= Beginning of Section =

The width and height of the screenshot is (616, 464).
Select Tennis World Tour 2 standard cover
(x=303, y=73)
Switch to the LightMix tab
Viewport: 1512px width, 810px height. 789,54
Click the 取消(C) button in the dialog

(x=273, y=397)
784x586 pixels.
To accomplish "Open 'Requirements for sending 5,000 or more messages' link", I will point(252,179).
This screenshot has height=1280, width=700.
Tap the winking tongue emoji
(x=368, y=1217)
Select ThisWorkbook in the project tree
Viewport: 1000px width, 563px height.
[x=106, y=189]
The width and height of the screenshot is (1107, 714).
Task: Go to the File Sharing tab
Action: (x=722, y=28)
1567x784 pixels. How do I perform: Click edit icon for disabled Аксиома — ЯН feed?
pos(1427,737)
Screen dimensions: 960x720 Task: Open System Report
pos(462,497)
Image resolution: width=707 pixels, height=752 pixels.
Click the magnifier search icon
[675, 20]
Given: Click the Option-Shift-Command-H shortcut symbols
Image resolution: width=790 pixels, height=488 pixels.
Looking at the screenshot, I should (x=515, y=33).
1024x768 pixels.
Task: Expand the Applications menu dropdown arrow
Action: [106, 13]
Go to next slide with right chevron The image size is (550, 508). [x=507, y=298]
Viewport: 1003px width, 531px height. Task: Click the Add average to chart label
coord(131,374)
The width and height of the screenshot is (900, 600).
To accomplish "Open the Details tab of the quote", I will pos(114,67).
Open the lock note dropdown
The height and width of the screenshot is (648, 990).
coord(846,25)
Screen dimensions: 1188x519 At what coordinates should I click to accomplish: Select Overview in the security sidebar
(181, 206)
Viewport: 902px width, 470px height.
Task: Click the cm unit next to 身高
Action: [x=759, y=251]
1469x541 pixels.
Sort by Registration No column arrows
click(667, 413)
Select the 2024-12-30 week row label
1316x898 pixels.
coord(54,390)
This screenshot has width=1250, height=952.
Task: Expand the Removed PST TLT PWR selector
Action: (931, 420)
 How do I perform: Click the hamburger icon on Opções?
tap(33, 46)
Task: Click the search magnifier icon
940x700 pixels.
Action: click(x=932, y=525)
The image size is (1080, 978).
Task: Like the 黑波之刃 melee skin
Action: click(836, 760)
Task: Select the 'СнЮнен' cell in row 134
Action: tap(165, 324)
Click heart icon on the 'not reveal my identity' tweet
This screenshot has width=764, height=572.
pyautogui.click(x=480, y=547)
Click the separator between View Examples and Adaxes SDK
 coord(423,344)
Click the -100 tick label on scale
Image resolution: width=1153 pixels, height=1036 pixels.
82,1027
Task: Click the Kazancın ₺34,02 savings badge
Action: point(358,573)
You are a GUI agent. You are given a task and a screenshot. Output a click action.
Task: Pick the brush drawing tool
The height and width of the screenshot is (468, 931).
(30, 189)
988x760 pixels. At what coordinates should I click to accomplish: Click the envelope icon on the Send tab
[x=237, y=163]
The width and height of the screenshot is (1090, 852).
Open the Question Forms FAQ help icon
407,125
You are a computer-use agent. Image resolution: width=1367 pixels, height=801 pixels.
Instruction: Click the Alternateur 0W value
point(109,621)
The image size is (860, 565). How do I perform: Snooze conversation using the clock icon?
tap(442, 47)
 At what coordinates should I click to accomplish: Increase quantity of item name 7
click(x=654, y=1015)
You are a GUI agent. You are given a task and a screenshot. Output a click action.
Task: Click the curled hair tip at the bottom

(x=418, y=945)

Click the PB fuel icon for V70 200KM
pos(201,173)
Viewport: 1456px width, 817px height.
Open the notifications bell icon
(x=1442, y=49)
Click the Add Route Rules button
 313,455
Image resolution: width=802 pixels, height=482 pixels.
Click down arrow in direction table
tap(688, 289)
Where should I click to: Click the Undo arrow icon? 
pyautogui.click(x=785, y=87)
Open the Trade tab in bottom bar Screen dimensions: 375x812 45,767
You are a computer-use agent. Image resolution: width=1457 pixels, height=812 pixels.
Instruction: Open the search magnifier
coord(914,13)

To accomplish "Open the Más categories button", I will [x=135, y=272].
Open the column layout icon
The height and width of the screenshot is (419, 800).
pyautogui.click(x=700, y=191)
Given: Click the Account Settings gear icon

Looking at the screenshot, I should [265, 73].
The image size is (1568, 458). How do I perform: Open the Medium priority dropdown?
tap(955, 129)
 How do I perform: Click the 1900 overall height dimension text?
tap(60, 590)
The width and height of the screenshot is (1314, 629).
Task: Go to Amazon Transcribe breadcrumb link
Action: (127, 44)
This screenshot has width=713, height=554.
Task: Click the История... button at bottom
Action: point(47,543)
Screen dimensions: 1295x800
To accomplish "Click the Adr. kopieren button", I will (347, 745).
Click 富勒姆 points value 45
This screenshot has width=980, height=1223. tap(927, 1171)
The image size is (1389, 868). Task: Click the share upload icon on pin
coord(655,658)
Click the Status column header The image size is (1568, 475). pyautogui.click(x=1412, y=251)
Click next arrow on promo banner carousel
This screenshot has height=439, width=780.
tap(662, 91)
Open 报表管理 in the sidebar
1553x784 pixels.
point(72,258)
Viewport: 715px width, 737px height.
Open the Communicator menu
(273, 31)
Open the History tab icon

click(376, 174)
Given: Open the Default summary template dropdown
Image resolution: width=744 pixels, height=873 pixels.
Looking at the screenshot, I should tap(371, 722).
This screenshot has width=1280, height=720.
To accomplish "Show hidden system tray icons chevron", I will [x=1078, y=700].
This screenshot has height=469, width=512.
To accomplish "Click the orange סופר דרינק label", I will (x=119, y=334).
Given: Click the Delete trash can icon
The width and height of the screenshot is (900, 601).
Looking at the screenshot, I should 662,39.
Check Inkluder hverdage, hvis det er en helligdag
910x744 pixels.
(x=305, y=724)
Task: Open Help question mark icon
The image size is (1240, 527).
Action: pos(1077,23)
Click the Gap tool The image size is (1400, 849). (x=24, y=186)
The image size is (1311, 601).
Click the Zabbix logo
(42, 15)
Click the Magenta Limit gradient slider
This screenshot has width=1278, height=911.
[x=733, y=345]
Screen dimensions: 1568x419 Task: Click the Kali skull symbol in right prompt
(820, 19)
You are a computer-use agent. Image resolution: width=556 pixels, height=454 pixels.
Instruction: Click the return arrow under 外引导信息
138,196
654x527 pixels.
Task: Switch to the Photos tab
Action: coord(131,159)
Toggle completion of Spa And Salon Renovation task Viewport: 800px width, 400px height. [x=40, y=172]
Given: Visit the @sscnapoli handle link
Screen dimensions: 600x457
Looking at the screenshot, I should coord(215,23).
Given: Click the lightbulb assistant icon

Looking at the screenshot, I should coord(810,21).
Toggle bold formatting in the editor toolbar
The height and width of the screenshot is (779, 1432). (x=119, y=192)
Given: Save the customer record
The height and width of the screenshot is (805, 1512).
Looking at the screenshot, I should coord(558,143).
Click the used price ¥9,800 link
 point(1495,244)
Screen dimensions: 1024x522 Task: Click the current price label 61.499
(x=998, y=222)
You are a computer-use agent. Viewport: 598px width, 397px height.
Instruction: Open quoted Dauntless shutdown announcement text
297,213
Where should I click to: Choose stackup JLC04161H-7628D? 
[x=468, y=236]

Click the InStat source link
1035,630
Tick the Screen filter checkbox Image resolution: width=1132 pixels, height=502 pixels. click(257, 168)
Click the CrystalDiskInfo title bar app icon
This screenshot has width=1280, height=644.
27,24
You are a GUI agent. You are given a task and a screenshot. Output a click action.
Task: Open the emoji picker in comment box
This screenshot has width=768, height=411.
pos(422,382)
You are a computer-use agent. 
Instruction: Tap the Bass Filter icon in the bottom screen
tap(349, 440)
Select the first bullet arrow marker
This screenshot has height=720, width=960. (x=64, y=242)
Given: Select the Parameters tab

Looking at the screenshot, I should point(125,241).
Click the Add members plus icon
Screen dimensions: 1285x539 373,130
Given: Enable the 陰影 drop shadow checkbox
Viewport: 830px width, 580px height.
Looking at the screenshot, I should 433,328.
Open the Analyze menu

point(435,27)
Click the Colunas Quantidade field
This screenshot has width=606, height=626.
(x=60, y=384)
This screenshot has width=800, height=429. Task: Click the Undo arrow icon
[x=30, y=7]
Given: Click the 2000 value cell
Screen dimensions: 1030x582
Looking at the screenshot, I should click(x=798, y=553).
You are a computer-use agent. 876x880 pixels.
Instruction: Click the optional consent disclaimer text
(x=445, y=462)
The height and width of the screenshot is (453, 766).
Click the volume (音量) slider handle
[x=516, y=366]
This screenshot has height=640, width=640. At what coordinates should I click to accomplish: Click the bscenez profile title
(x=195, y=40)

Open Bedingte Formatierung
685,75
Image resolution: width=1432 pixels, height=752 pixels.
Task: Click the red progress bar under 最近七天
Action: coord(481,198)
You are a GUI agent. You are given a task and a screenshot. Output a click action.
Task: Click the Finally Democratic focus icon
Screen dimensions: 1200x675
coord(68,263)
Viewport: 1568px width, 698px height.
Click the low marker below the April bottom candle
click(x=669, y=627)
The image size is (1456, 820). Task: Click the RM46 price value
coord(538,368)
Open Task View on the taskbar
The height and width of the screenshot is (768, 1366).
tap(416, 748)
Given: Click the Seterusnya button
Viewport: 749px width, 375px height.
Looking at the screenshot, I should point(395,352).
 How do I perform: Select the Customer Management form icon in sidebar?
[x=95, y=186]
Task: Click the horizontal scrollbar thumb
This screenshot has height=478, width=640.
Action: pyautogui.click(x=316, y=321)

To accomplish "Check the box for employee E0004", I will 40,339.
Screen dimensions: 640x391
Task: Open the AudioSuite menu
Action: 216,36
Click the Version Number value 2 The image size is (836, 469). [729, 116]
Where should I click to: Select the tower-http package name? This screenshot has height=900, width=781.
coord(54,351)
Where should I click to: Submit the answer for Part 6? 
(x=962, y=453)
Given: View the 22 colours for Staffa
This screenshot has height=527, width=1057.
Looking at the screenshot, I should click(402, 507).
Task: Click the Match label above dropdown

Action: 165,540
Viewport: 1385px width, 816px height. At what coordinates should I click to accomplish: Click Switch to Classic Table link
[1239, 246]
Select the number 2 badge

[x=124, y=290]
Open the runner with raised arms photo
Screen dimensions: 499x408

= End of Section =

How to complete this task:
Print exactly the lines from the one with "Task: Click the Match label above dropdown" through the last line of the material, including both, and no others.

Expected answer:
Task: Click the Match label above dropdown

Action: 165,540
Viewport: 1385px width, 816px height. At what coordinates should I click to accomplish: Click Switch to Classic Table link
[1239, 246]
Select the number 2 badge

[x=124, y=290]
Open the runner with raised arms photo
Screen dimensions: 499x408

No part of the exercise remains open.